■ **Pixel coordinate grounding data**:
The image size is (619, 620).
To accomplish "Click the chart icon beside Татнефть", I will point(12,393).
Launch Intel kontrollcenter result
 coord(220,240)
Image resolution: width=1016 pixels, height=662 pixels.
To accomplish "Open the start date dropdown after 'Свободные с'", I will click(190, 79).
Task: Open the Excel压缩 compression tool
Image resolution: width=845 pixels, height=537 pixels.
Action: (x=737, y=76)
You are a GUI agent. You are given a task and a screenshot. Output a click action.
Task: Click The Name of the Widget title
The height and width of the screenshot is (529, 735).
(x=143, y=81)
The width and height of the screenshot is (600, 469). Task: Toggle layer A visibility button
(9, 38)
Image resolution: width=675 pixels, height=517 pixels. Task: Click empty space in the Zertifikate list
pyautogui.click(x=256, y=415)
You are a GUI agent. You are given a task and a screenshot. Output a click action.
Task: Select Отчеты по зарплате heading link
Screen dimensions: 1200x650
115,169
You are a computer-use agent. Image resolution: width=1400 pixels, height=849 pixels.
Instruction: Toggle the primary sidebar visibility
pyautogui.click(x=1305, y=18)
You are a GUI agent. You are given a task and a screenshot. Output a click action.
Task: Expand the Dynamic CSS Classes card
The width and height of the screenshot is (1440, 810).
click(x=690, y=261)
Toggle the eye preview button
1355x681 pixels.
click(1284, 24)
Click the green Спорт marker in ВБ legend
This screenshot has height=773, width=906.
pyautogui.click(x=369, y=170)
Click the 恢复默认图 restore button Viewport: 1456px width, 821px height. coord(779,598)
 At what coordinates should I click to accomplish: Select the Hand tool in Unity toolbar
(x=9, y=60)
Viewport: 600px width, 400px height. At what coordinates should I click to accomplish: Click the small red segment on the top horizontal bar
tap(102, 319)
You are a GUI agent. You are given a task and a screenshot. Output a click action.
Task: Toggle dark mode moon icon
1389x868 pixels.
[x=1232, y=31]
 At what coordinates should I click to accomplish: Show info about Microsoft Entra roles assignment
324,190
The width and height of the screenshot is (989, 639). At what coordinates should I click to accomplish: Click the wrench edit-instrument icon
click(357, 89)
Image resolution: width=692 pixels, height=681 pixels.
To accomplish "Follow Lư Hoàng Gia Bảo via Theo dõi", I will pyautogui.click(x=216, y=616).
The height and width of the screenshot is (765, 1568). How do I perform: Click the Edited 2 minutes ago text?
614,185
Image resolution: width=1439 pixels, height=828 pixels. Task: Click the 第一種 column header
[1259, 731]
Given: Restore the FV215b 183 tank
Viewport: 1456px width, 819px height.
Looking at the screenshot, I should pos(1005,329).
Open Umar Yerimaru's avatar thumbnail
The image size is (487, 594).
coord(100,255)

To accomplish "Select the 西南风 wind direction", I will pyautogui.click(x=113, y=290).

■ **Problem**:
Where does the string "will" appear in the records? Copy every line that holds it.

■ **Reply**:
To accomplish "Click the chart icon beside Татнефть", I will point(12,393).
To accomplish "Open the start date dropdown after 'Свободные с'", I will click(190, 79).
To accomplish "Follow Lư Hoàng Gia Bảo via Theo dõi", I will pyautogui.click(x=216, y=616).
To accomplish "Select the 西南风 wind direction", I will pyautogui.click(x=113, y=290).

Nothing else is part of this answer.